(WORK TO DO) Reproduce the records word for word, from the line with "Maximize the terminal" up to and including the line with "Looking at the screenshot, I should (x=131, y=12).".

(INPUT RECORDS)
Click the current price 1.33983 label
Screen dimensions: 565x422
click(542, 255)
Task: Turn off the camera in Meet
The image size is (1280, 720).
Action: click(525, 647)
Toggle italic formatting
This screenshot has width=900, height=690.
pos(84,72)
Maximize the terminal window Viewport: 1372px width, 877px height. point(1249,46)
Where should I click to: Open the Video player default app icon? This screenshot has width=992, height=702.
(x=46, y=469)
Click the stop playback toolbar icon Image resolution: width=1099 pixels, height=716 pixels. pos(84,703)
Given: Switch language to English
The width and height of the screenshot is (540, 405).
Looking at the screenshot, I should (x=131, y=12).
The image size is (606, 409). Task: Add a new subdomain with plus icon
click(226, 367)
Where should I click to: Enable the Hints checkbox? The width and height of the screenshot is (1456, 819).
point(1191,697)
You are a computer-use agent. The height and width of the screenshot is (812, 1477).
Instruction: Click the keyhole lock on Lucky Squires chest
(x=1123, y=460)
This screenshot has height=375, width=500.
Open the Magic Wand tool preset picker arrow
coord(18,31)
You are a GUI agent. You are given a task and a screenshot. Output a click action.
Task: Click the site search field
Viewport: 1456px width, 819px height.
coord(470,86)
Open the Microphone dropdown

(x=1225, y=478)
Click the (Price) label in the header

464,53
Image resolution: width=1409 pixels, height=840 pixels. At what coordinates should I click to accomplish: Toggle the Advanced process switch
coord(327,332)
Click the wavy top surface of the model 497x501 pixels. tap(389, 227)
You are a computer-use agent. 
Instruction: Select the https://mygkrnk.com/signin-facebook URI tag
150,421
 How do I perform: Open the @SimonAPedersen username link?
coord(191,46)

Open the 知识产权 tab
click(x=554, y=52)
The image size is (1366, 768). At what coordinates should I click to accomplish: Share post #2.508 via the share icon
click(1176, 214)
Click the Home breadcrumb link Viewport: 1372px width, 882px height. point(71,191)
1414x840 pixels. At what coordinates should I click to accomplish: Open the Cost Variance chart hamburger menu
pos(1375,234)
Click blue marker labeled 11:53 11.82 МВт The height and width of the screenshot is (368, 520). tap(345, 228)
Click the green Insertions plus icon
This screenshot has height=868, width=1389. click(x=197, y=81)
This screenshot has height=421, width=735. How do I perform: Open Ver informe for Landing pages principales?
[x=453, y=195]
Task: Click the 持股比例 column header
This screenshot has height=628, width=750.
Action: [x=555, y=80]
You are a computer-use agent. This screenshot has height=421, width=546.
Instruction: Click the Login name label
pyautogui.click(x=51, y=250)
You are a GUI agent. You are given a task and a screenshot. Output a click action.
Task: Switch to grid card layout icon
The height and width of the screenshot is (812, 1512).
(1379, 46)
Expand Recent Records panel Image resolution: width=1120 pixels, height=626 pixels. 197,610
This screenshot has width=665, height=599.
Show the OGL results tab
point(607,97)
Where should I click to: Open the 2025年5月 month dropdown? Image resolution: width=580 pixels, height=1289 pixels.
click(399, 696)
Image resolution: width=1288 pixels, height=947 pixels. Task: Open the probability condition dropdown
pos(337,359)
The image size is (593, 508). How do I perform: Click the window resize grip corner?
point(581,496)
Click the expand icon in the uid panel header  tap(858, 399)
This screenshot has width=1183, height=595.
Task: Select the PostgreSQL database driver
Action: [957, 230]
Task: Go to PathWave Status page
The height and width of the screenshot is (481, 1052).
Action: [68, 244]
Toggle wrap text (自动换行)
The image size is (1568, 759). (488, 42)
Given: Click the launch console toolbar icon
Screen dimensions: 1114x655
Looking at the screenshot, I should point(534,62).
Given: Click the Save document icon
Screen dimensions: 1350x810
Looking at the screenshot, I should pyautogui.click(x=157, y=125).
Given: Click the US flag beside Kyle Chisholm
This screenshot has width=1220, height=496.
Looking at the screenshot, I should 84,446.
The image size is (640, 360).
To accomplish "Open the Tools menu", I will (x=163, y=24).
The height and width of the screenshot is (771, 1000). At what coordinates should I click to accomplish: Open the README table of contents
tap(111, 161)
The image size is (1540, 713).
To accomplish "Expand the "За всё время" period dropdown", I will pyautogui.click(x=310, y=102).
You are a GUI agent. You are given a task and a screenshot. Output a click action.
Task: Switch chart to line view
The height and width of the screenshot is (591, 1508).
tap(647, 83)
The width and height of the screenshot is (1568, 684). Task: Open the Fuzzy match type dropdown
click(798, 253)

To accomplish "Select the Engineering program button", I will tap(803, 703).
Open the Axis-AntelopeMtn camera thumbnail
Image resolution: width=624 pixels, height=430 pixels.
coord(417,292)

(FINISHED EXERCISE)
Maximize the terminal window Viewport: 1372px width, 877px height. point(1249,46)
Where should I click to: Open the Video player default app icon? This screenshot has width=992, height=702.
(x=46, y=469)
Click the stop playback toolbar icon Image resolution: width=1099 pixels, height=716 pixels. pos(84,703)
Given: Switch language to English
The width and height of the screenshot is (540, 405).
Looking at the screenshot, I should (x=131, y=12).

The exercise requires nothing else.